Senior Job Stress—Post Graduation
- Senior Job Stress
- Senior Job Stress—Post Graduation
It’s been about a month since graduation. Financially, I feel like a raisin in the sun. However, I was lucky enough to leave college with debt under the national average and, thank goodness, there is a six-month grace period before you have to start paying back student loans. Thank you, governments, for the loans and scholarships.
I have filled out maybe 60 to 70 job applications. I now have my driver’s license number memorized, and the phone numbers and addresses to all my previous employers are drilled into my brain. The good thing is I can fill out applications in half the time.
Post-graduate stress is difficult. You feel everything all a once. Sometimes my mood cycles from a few minutes to a few days. My white board in my room has turned into an algorithm of employment. That makes me think I should go into sales, because I’ve practiced selling myself to many employers.
I’ve learned a lot about rejection. For one, rejection is something that just makes me strive for success. I love to be rejected because:
a) I don’t have to take on the responsibility of that job.
b) It reminds me I am not the best candidate for every job.
c) You learn the mistakes you’ve made and where you can improve.
My advice is to always welcome rejection with open arms. Trust me, it will make you a better person.
At one point, I even made a huge mistake on my cover letter for a résumé. It’s actually a funny story. Rather than saying I work well “independently,” I wrote I work well “indecently.” So maybe that will be a viral hit on Buzzfeed or Facebook — “Résumé mistakes sure to make you cringe.”

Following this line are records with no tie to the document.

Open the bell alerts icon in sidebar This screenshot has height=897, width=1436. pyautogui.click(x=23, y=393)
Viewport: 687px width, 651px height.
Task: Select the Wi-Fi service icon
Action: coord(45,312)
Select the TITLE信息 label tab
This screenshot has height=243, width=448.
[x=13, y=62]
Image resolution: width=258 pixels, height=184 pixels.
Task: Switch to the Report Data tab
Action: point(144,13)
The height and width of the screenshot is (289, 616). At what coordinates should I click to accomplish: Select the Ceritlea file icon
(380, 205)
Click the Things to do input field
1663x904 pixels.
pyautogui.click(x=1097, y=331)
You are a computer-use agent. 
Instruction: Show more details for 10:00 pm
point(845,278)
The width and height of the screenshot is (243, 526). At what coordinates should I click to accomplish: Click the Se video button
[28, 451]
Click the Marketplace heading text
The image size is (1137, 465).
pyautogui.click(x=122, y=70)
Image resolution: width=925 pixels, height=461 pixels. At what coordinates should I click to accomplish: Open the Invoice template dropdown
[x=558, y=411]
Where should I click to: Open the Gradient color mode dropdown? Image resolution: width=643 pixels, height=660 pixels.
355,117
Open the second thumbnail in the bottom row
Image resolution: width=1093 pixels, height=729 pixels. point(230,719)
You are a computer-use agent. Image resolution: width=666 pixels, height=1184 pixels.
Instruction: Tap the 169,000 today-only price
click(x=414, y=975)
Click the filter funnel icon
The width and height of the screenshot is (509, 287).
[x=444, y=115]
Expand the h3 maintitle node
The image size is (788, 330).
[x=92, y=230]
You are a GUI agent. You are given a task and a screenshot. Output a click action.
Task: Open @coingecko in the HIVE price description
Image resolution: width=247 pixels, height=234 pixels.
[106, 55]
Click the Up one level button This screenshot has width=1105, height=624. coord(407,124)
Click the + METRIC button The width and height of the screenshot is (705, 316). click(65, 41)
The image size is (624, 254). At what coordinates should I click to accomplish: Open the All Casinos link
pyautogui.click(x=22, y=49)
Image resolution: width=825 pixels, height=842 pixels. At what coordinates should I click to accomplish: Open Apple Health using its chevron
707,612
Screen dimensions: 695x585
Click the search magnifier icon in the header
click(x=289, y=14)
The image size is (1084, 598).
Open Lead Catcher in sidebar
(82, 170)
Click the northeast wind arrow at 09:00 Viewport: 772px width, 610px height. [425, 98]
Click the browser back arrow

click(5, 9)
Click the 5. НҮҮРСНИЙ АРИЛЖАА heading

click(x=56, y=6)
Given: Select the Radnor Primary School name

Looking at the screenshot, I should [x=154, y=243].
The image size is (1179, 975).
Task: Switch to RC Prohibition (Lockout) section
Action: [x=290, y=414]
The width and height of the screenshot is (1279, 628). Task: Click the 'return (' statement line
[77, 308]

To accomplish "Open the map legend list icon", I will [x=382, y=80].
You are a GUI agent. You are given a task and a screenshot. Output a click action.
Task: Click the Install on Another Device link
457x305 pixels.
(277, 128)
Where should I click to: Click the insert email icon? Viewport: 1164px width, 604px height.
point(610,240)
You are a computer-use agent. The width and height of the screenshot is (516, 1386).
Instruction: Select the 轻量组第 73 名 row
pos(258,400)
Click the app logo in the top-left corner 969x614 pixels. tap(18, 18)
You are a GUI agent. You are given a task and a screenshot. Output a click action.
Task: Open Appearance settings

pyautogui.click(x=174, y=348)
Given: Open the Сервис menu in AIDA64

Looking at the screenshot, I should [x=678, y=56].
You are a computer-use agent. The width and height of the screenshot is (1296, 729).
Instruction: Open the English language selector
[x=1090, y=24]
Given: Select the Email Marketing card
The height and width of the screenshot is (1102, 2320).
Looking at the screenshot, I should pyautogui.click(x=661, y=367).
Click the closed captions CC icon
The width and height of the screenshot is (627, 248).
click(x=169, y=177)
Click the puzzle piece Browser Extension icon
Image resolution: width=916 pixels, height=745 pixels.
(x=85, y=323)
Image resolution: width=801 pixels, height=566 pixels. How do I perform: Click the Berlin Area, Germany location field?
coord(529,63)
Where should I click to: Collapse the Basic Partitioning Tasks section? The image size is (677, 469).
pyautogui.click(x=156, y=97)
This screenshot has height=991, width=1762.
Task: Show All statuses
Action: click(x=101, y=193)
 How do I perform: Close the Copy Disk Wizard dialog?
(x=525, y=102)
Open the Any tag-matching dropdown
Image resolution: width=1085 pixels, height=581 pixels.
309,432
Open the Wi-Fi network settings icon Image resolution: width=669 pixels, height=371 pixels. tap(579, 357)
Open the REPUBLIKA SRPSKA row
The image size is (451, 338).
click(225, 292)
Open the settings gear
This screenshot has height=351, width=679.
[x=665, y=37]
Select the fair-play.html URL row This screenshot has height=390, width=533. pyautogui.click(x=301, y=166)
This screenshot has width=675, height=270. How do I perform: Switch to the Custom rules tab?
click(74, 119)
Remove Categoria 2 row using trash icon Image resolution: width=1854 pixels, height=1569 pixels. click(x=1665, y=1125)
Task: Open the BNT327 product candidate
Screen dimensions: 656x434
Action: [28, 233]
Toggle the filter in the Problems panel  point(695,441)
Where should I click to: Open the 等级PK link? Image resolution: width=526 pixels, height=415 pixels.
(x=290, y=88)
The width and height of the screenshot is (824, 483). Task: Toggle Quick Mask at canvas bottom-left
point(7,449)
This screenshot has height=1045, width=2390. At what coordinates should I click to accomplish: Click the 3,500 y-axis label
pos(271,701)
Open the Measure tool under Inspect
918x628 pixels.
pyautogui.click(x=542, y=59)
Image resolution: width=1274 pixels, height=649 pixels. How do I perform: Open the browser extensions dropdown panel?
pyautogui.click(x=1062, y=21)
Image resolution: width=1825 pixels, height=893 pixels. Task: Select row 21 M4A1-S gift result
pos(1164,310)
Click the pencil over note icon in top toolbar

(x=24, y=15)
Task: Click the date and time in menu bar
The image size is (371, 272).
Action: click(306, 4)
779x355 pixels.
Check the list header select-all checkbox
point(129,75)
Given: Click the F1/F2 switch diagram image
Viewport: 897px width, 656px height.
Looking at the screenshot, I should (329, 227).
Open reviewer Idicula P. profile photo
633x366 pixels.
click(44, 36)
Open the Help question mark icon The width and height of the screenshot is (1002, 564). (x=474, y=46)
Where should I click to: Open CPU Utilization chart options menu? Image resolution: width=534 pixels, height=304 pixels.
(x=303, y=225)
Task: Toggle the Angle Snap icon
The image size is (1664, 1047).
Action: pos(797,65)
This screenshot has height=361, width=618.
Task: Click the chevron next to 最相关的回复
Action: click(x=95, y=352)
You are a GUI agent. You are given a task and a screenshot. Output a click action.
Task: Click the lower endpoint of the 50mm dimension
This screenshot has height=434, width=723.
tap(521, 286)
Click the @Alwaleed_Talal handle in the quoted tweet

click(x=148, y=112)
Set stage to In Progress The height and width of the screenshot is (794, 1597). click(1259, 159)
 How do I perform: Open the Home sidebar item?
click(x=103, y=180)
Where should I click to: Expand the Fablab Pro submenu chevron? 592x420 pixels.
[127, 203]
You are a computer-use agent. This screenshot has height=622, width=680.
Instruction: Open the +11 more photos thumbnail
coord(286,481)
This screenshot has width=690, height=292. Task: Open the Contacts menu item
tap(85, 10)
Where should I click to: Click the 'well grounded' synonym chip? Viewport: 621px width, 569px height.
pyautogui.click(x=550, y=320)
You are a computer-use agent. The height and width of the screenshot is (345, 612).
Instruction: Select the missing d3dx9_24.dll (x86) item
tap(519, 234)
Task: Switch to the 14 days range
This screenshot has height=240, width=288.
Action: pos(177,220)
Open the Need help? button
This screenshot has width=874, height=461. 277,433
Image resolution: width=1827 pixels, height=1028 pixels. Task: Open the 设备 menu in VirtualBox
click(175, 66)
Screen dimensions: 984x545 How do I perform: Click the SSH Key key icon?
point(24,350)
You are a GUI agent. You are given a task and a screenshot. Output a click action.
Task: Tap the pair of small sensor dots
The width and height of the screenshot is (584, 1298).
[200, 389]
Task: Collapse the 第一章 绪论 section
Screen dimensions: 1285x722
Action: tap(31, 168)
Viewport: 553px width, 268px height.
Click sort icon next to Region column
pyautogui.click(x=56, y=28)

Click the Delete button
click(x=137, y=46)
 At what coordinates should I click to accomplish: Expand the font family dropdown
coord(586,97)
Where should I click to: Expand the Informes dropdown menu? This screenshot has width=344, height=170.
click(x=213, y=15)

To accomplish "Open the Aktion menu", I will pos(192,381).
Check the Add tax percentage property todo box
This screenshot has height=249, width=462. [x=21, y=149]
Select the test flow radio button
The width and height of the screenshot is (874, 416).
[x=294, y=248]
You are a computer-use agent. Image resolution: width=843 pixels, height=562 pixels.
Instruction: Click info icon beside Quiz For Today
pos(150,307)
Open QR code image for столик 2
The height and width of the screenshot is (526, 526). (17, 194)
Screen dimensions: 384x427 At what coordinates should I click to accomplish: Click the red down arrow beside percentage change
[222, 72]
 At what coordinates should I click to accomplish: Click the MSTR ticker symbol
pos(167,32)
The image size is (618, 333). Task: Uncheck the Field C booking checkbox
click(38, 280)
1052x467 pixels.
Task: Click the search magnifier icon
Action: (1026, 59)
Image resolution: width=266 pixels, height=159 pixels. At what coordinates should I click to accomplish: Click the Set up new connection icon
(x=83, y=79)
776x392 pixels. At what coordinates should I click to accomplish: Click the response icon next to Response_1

If I could leave you with a few tips about post-graduation and job hunting, here’s what I have to say:
- Don’t settle.
- Have fun and be carefree.
- Take risks.
- Make mistakes.
- Be humble.
- DON’T GIVE UP.
What have I learned the most in the past couple of months is not to settle. This is one life, so make it the best experience possible.
I’ve had many interviews and one offer. Today’s interview was in the line of my degree and everything I want to do. So my fingers are crossed that this opportunity open the door for me.
I love not knowing what the future holds, and I also hate it. I love waking up and going with the flow. (You stress less when you just take life one day at a time.) But I’m a natural control freak and want to know where my next paycheck is coming from and going to.
One thing for sure, I am ready to work and work hard. I should have a job in the next couple of days, so I need to kick up my feet before my adult life truly starts.
Visualizing my $30,000 degree hanging in my $200 frame made this whole experience worth it. It’s a beautiful sight to see and a huge feather in my cap. I’m glad I chose ASU — the faculty and staff are amazing educators and people.